Abstract Body

There is need for biomarkers that improve the diagnostic work-up of neurodegenerative diseases, including Alzheimer’s disease (AD) and Parkinson's disease (PD), which can be used in both clinical practice and trials. In this talk I will focus on recent advances in fluid and PET imaging biomarkers for tau pathology in AD. We have shown that a neocortical tau-PET signal in cognitively unimpaired individuals is associated with a very high risk of developing cognitive impairment in the next few years, supporting the notion of “preclinical AD”. We have recently also shown that mass spectrometry-based measures of p-tau217/tau217 is superior to all currently available immunoassays for detection of plasma p-tau, and it is not significantly affected by comorbidities like chronic kidney disease. Further, certain fluid tau variants like MTBR-tau243 and p-tau205 are more closely linked to tau tangle pathology and change later in the disease compared to p-tau231, p-tau217 and p-tau181. Next, I will discuss what steps are needed for clinical implementation of these new fluid tau biomarkers.
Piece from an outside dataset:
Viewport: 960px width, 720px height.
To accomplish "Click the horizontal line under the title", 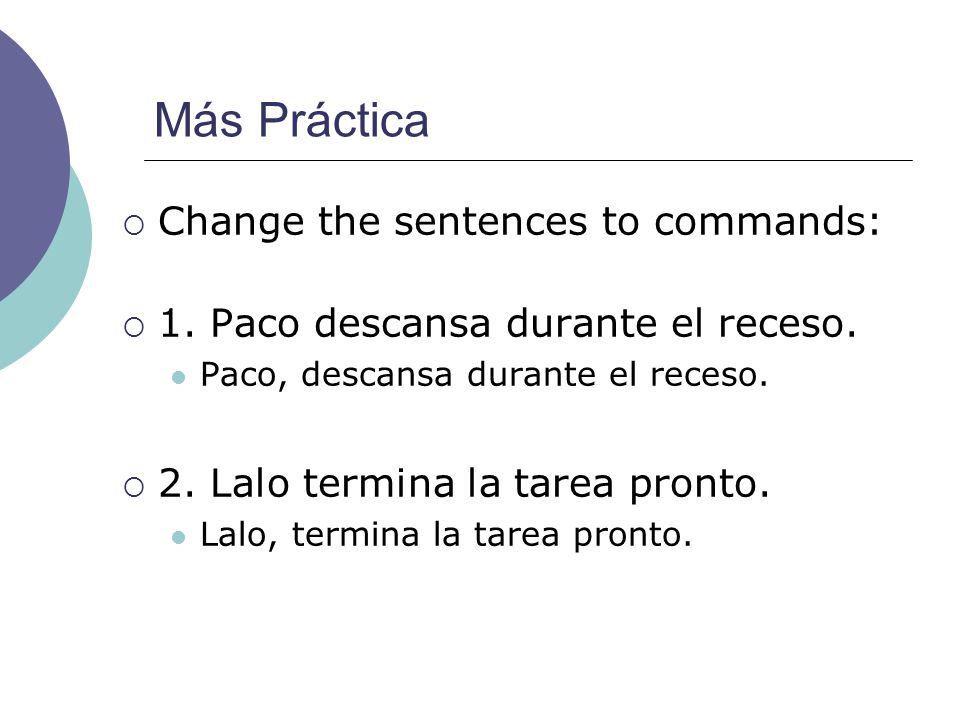I will tap(528, 160).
There will also be a discussion on how blood and PET biomarkers can improve clinical trials evaluating disease modifying therapies, when it comes to enrichment of study participants to be included in the trials as well as when measuring relevant effects of the treatments. Finally, I will discuss the potential use of novel seeding aggregation assays for a-synuclein pathology for early detection of Lewy body disease in the context of selecting appropriate participants for clinical trials.